Set task:
Pull out the material's lines word for word, from its first line through the line containing "Viewport: 750px width, 500px", leaving the pictures out.

Data listing:

☆ ☆ ☆ ☆

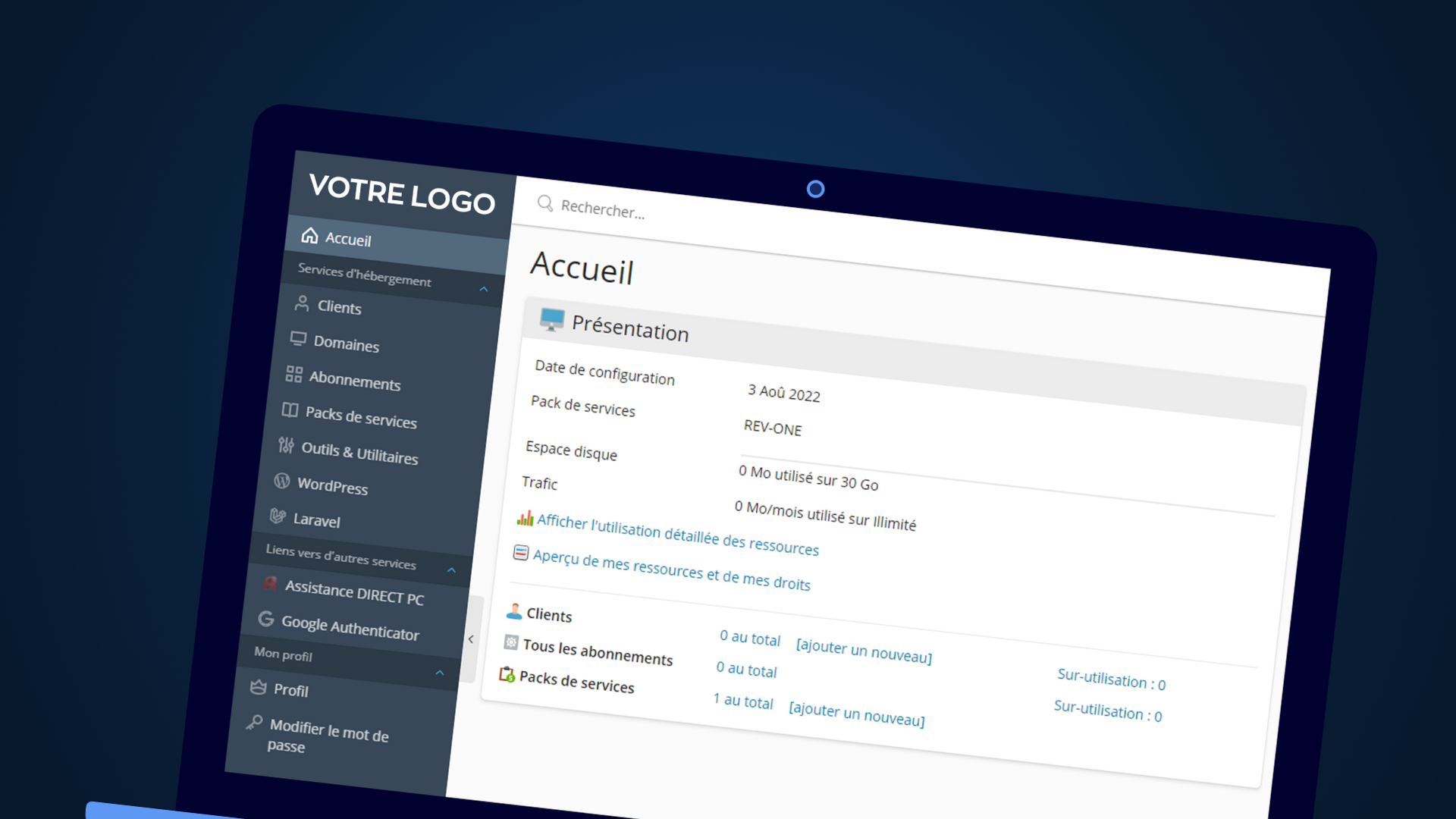Open Assistance DIRECT PC link

pos(353,592)
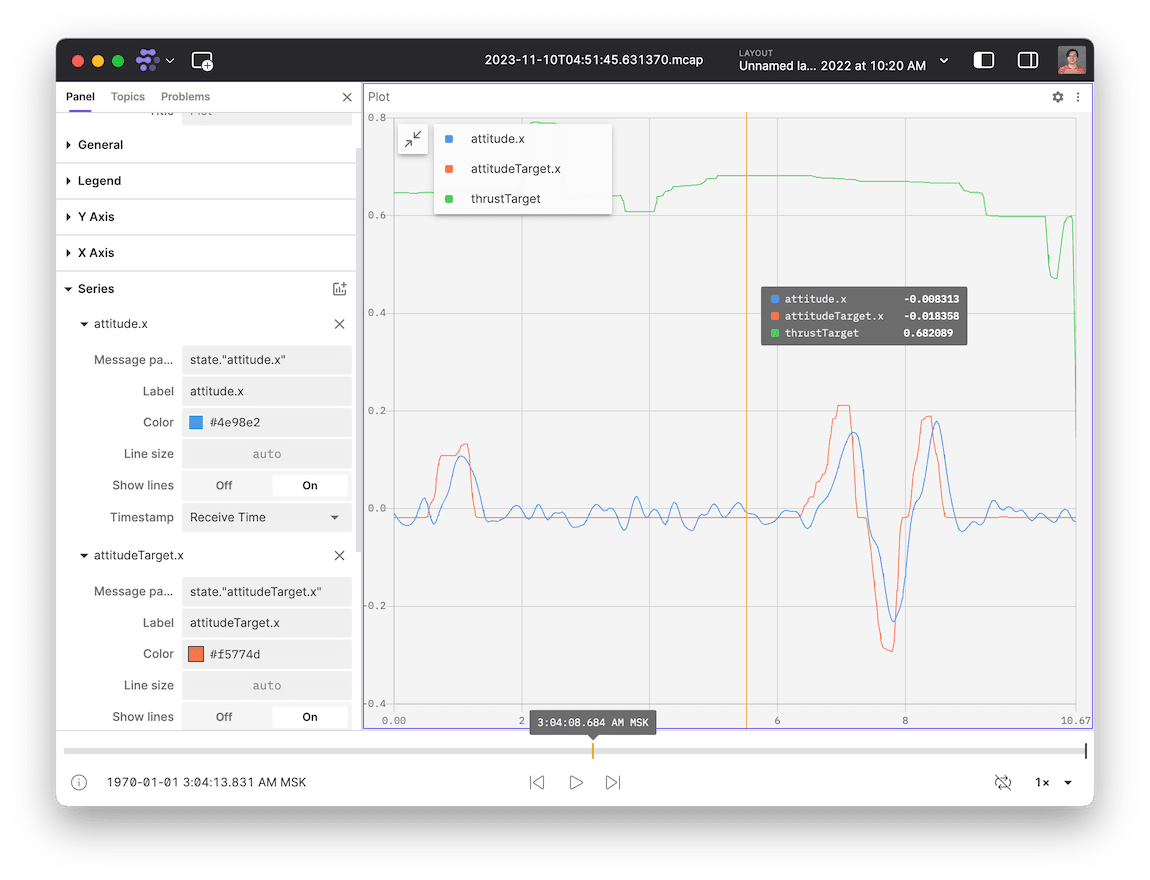Image resolution: width=1150 pixels, height=880 pixels.
Task: Collapse the plot legend toggle icon
Action: tap(413, 140)
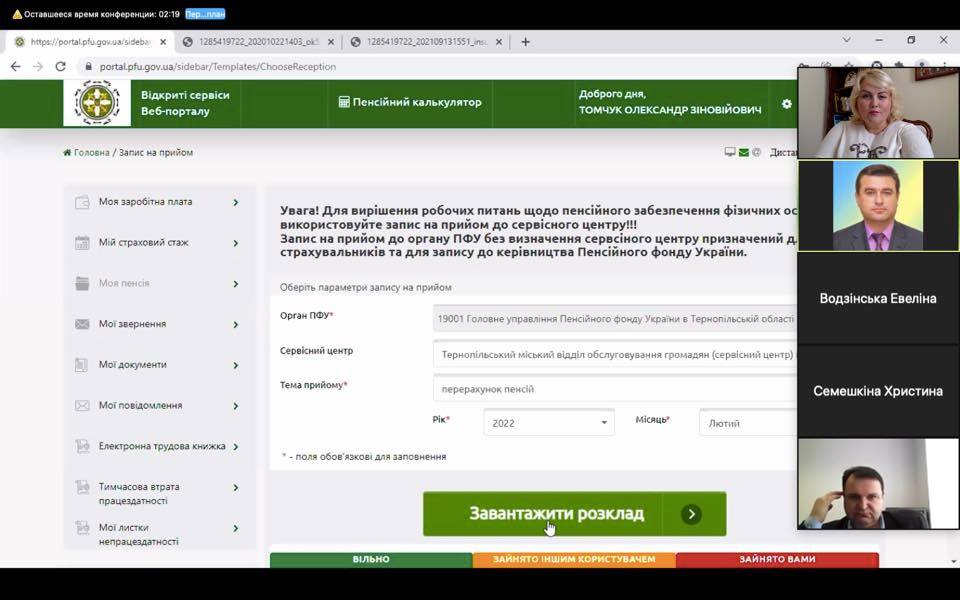Click the document icon beside Мої документи

tap(82, 365)
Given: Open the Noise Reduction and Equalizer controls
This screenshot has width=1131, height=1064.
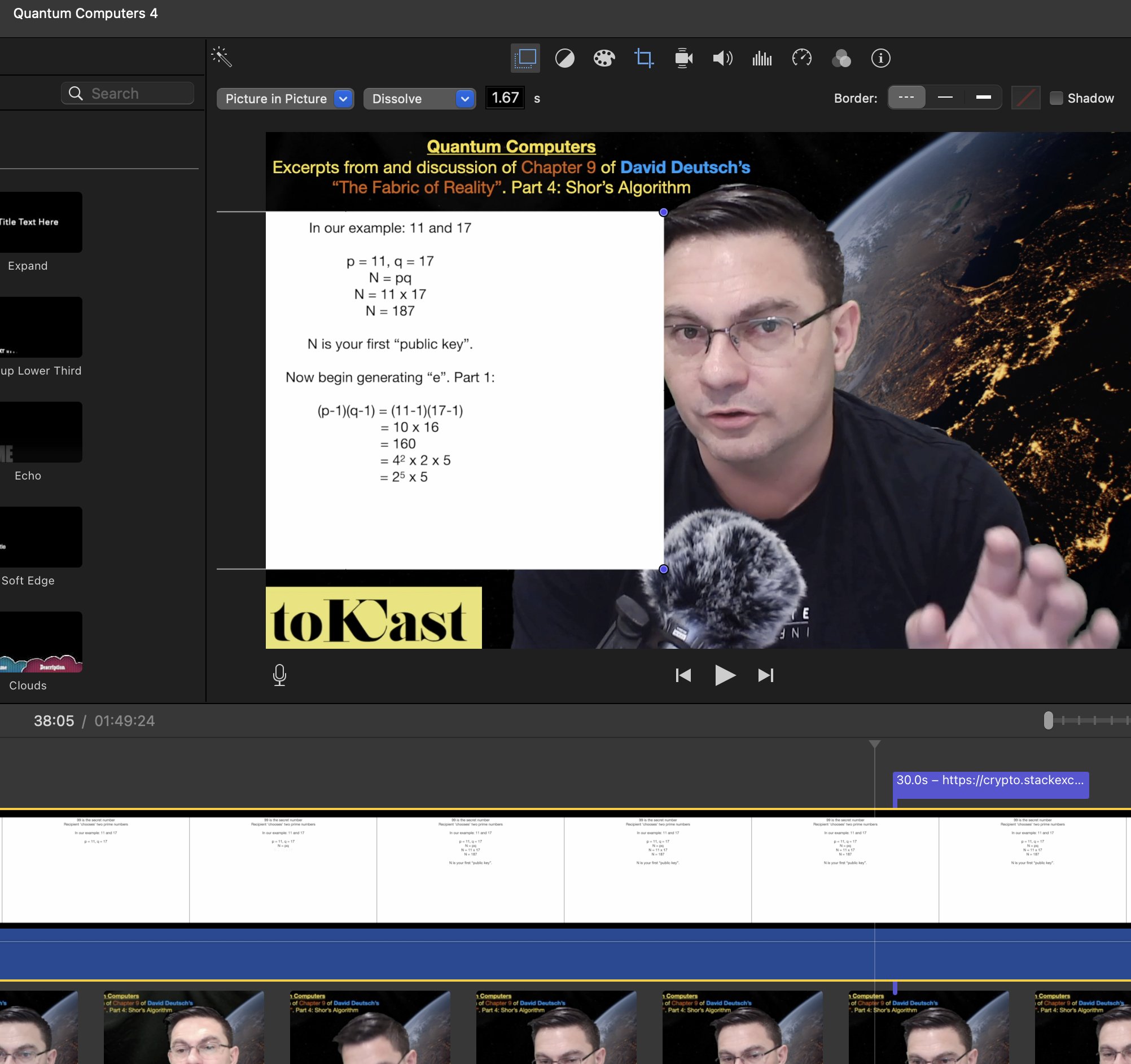Looking at the screenshot, I should pyautogui.click(x=761, y=58).
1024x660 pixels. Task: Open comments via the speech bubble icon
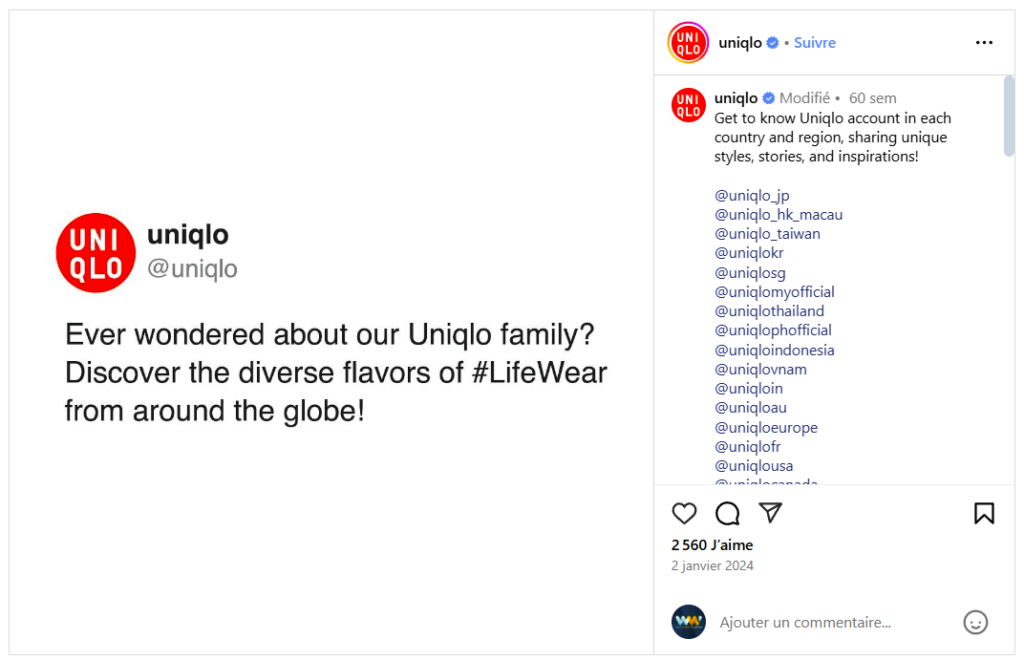pos(727,513)
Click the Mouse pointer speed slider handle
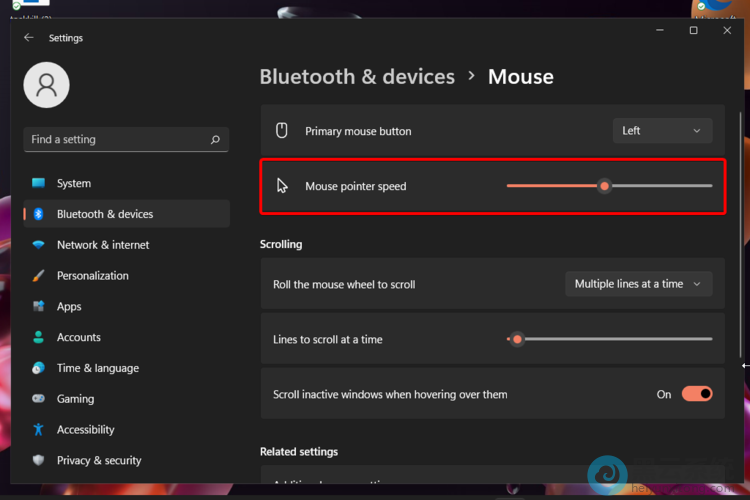Viewport: 750px width, 500px height. pyautogui.click(x=604, y=186)
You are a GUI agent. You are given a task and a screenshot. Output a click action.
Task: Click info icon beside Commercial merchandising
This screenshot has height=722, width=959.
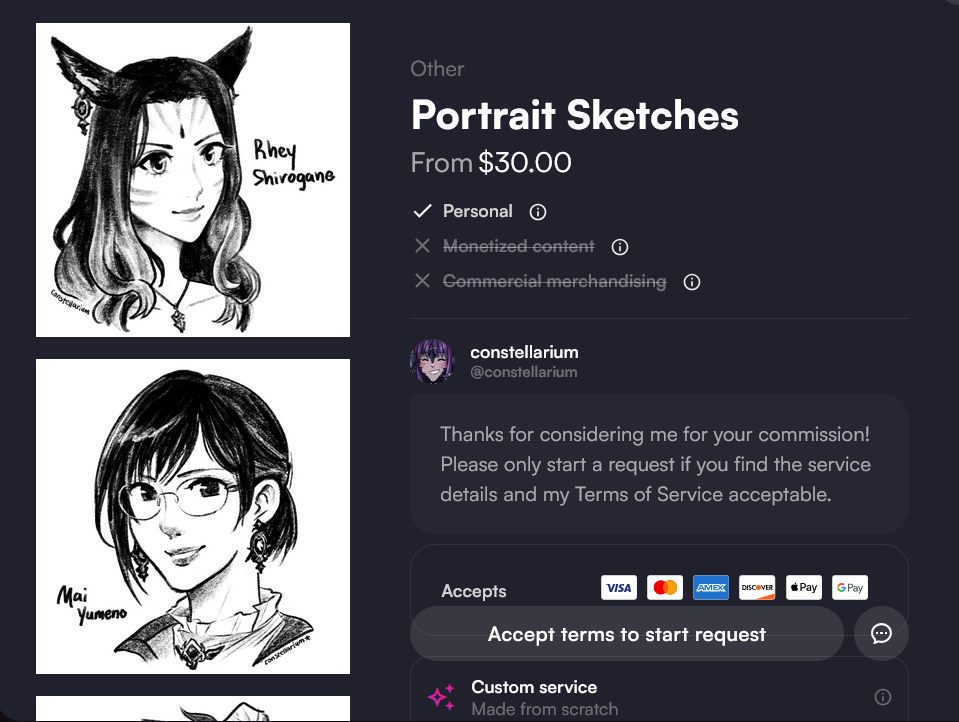(x=691, y=282)
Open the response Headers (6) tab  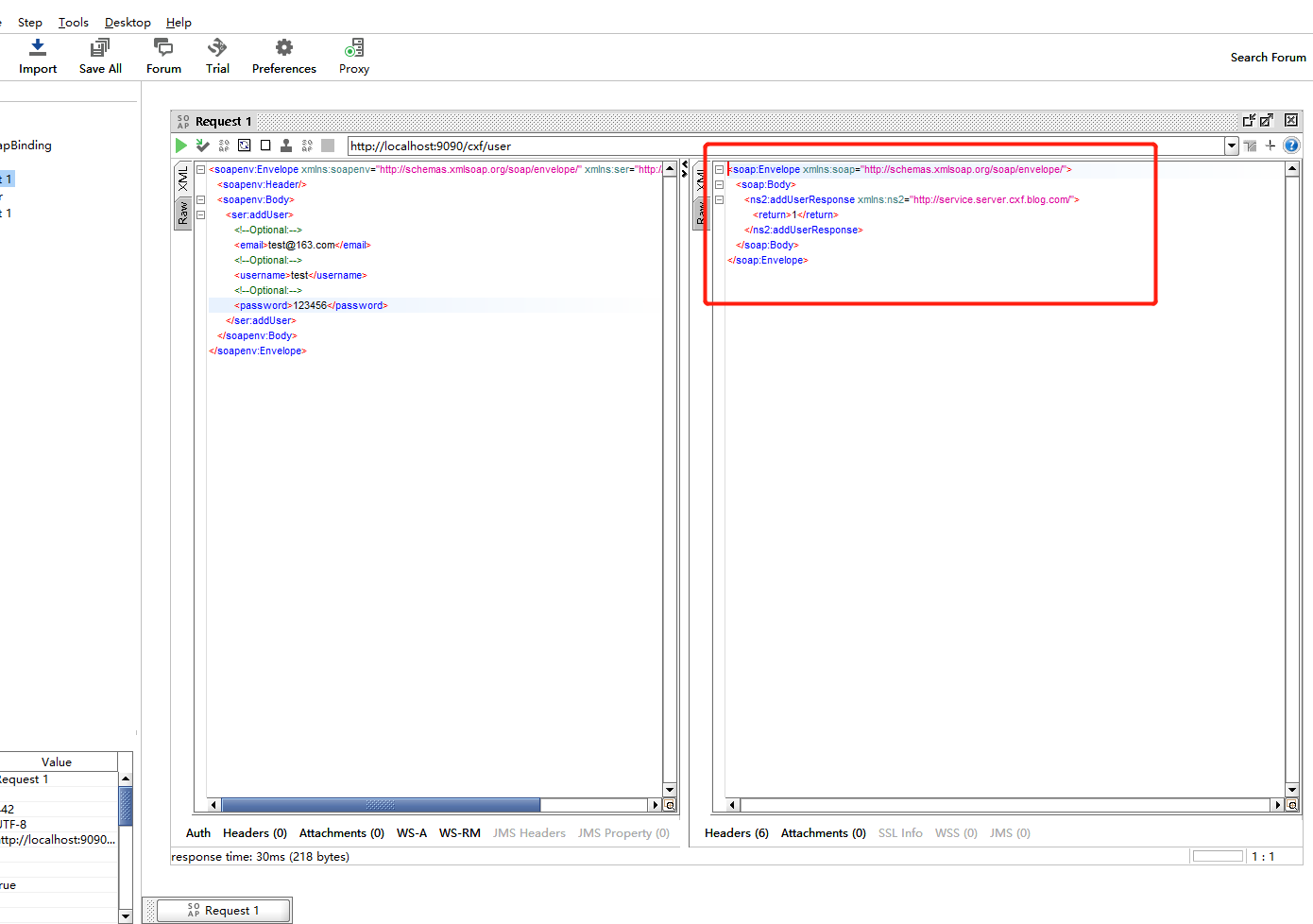[x=736, y=833]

☆ ☆ ☆ ☆

Task output:
Open Assistance DIRECT PC link

pos(353,592)
Image resolution: width=1150 pixels, height=880 pixels.
Task: Collapse the plot legend toggle icon
Action: tap(413, 140)
Click the document icon beside Мої документи

tap(82, 365)
Given: Open the Noise Reduction and Equalizer controls
This screenshot has width=1131, height=1064.
Looking at the screenshot, I should pyautogui.click(x=761, y=58).
1024x660 pixels. Task: Open comments via the speech bubble icon
pos(727,513)
Click the Mouse pointer speed slider handle
Viewport: 750px width, 500px height. pyautogui.click(x=604, y=186)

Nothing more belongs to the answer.